- _EXTRACT_:

# treating pressure treated wood?



## mattech (Apr 26, 2015)

I bought a new utility trailer this weekend (5x13) with a pressure treated wood floor. I want to seal it so it will last as long as possible. How long should I wait before sealing the wood. I have heard about six months, so it can dry out, but also heard immediatley. So which is it? Also should I do a clear sealer or a dark stain? I also thought about putting some sand in it to help with traction. Do y'all think that's a bad idea?


----------



## Big7 (Apr 26, 2015)

It's already been through a wood drying kiln..

Dry as it's going to get.

Waiting only means absorbing water.

Put some Thompson Water Seal on it NOW..
That will do it.

If you want color, wait a few hot days, then paint.

There you go.


----------



## mark-7mag (Apr 27, 2015)

I just had a new deck built and the guy that built it said to wait about two months


----------



## Jeff C. (Apr 27, 2015)

I'd do a little research and see if someone sells a sealer with sand or that sand can be mixed with and hold. It might have to be some type of sealer with an adhesive incorporated to hold sand or non skid substance. 

If it has 'wet' pressure treated wood, I would wait several months before applying anything to it.


----------



## jimbo4116 (Apr 27, 2015)

Big7 said:


> It's already been through a wood drying kiln..
> 
> Dry as it's going to get.
> 
> ...



Not necessarily so.  Put down some last week that water ran out with every screw.  PT usually will shrink a little. 

Best thing you can put on the bed of a trailer is burnt motor oil or hydraulic fluid mixed with a little diesel.

As far as time when was the trailer built.  Three or 4 days of good hot dry weather will probably be plenty of time when you consider the age of the trailer.  Should be a MFG Date on the ID plate. Unless it is a homemade.

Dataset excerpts
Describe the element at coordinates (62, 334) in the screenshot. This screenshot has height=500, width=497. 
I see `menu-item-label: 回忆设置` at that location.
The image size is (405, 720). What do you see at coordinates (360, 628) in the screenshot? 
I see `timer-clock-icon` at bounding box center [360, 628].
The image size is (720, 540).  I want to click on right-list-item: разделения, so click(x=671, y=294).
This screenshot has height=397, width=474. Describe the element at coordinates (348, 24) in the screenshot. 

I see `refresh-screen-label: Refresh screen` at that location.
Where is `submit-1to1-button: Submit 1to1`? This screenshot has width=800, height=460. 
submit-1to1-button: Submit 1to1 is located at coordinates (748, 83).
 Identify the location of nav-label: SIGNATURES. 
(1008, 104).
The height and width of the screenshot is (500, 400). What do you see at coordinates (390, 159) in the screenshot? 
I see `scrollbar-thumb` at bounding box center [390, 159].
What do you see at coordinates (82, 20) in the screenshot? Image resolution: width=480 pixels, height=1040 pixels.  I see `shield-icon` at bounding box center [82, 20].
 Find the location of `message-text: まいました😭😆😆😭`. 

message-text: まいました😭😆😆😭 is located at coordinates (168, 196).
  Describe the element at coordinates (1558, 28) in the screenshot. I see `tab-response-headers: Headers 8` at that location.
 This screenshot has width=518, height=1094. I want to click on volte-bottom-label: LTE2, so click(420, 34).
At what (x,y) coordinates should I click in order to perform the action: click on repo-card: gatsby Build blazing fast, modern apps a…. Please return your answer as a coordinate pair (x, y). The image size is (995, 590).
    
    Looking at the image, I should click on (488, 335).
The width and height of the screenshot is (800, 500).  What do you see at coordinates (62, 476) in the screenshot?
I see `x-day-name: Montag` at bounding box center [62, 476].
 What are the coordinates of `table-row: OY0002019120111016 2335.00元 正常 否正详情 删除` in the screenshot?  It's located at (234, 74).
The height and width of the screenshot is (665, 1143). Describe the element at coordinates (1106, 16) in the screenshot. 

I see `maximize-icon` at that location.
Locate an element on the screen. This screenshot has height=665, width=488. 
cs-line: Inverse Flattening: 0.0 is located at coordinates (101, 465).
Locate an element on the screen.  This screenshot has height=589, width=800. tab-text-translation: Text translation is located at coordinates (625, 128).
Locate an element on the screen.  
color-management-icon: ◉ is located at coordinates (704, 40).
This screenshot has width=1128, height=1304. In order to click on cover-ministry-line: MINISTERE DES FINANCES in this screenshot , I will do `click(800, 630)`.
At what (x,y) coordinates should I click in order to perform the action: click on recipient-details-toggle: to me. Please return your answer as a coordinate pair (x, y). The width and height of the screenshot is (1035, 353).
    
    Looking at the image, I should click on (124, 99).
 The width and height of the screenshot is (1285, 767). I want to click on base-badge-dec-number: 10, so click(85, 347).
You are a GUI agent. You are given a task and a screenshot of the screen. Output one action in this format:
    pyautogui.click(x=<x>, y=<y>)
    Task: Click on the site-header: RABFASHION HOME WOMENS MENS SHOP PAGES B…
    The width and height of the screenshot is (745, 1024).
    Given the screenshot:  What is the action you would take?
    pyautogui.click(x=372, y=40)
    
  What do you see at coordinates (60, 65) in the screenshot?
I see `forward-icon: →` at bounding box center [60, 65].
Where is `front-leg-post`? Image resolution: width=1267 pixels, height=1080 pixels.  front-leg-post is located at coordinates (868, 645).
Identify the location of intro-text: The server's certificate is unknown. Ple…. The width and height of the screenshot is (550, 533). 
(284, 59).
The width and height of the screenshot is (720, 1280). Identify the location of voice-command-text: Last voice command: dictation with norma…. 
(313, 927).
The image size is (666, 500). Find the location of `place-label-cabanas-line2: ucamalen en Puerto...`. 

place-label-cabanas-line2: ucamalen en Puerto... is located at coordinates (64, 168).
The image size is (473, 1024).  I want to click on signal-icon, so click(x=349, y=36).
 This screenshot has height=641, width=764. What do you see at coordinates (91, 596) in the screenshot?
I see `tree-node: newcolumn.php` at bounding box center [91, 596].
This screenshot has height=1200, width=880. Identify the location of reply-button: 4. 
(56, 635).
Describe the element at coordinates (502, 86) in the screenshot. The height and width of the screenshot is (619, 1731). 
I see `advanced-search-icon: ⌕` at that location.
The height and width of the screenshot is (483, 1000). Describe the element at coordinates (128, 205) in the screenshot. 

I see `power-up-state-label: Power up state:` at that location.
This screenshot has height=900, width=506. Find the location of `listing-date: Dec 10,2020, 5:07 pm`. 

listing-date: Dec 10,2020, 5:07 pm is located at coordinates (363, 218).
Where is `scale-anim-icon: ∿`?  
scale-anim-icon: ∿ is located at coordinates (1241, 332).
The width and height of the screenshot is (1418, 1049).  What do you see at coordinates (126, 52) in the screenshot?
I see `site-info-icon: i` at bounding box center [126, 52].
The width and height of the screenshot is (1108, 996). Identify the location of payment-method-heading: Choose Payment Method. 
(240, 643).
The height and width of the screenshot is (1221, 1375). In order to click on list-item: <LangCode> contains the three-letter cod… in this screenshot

- _PROBLEM DESCRIPTION_: In the thread about sealing a pressure treated trailer floor, what does jimbo4116 call the best thing to put on the bed of a trailer?

- _SOLUTION_: Burnt motor oil or hydraulic fluid mixed with a little diesel.